Repeat all the data that appears below, keeping it exact.

--- Data for review Enclosed Below ---

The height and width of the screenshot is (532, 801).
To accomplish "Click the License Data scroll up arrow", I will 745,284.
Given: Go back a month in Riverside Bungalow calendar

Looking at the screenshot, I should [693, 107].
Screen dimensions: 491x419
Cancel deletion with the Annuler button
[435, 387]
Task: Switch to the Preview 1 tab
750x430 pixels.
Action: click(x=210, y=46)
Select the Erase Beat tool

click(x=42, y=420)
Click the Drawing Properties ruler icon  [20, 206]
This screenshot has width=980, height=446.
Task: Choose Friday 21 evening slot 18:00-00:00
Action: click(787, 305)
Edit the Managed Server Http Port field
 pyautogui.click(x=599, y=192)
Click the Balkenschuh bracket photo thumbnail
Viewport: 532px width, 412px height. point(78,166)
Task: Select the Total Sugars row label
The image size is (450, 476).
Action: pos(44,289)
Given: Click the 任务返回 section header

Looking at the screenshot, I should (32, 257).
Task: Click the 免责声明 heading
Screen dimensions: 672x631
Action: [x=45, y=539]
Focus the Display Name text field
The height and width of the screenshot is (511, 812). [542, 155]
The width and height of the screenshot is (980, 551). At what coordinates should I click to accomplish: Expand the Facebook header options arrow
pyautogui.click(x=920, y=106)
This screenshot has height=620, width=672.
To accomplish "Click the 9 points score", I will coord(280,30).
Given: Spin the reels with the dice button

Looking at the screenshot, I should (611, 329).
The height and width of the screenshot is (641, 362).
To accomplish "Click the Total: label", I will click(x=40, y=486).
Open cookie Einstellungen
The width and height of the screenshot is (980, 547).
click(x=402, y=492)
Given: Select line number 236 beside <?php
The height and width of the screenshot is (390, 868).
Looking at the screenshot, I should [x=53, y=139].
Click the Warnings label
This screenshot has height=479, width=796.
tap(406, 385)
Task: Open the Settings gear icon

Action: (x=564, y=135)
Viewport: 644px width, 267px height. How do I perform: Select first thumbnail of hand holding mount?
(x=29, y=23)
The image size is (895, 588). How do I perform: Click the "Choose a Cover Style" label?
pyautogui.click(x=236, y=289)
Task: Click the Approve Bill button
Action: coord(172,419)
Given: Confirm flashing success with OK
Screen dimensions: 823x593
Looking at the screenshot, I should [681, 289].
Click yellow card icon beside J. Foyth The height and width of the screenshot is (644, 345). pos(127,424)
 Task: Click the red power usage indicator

--- End of Enclosed Data for review ---

Your solution |
The height and width of the screenshot is (532, 801).
To accomplish "Click the License Data scroll up arrow", I will 745,284.
Given: Go back a month in Riverside Bungalow calendar

Looking at the screenshot, I should [693, 107].
Screen dimensions: 491x419
Cancel deletion with the Annuler button
[435, 387]
Task: Switch to the Preview 1 tab
750x430 pixels.
Action: click(x=210, y=46)
Select the Erase Beat tool

click(x=42, y=420)
Click the Drawing Properties ruler icon  [20, 206]
This screenshot has width=980, height=446.
Task: Choose Friday 21 evening slot 18:00-00:00
Action: click(787, 305)
Edit the Managed Server Http Port field
 pyautogui.click(x=599, y=192)
Click the Balkenschuh bracket photo thumbnail
Viewport: 532px width, 412px height. point(78,166)
Task: Select the Total Sugars row label
The image size is (450, 476).
Action: pos(44,289)
Given: Click the 任务返回 section header

Looking at the screenshot, I should (32, 257).
Task: Click the 免责声明 heading
Screen dimensions: 672x631
Action: [x=45, y=539]
Focus the Display Name text field
The height and width of the screenshot is (511, 812). [542, 155]
The width and height of the screenshot is (980, 551). At what coordinates should I click to accomplish: Expand the Facebook header options arrow
pyautogui.click(x=920, y=106)
This screenshot has height=620, width=672.
To accomplish "Click the 9 points score", I will coord(280,30).
Given: Spin the reels with the dice button

Looking at the screenshot, I should (611, 329).
The height and width of the screenshot is (641, 362).
To accomplish "Click the Total: label", I will click(x=40, y=486).
Open cookie Einstellungen
The width and height of the screenshot is (980, 547).
click(x=402, y=492)
Given: Select line number 236 beside <?php
The height and width of the screenshot is (390, 868).
Looking at the screenshot, I should [x=53, y=139].
Click the Warnings label
This screenshot has height=479, width=796.
tap(406, 385)
Task: Open the Settings gear icon

Action: (x=564, y=135)
Viewport: 644px width, 267px height. How do I perform: Select first thumbnail of hand holding mount?
(x=29, y=23)
The image size is (895, 588). How do I perform: Click the "Choose a Cover Style" label?
pyautogui.click(x=236, y=289)
Task: Click the Approve Bill button
Action: coord(172,419)
Given: Confirm flashing success with OK
Screen dimensions: 823x593
Looking at the screenshot, I should [681, 289].
Click yellow card icon beside J. Foyth The height and width of the screenshot is (644, 345). pos(127,424)
 Task: Click the red power usage indicator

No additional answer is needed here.